> _DATA UNDER STUDY_
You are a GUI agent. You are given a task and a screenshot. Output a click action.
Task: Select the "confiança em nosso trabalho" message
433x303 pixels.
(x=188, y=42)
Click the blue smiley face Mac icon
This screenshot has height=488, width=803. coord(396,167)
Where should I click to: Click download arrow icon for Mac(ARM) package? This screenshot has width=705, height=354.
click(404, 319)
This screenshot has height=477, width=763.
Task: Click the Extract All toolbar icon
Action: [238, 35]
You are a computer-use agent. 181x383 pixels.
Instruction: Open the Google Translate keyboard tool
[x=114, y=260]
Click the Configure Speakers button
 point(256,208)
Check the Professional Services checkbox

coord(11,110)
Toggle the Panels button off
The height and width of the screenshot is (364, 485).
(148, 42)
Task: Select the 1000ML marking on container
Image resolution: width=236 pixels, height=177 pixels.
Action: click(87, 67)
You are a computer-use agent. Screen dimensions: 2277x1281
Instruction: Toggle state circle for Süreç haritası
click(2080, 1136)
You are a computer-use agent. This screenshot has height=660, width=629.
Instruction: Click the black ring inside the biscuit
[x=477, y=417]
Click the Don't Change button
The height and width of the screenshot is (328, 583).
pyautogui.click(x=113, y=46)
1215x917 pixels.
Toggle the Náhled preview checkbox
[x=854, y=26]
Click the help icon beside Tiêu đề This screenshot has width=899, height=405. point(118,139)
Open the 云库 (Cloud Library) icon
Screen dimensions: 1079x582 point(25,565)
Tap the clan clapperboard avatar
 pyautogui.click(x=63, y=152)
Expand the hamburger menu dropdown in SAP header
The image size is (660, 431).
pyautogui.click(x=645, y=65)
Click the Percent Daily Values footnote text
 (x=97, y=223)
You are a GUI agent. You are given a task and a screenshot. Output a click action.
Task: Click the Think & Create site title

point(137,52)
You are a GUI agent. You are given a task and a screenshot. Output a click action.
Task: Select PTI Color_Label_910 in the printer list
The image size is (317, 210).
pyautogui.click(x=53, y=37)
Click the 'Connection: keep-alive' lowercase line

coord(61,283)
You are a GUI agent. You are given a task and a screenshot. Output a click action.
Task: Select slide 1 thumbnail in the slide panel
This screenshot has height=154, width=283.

> _WHAT THIS TASK INVOLVES_
Filter the records down to the lines containing the word "computer", and copy those.

> _RESULT FOR THIS EXERCISE_
You are a computer-use agent. 181x383 pixels.
You are a computer-use agent. Screen dimensions: 2277x1281
You are a computer-use agent. This screenshot has height=660, width=629.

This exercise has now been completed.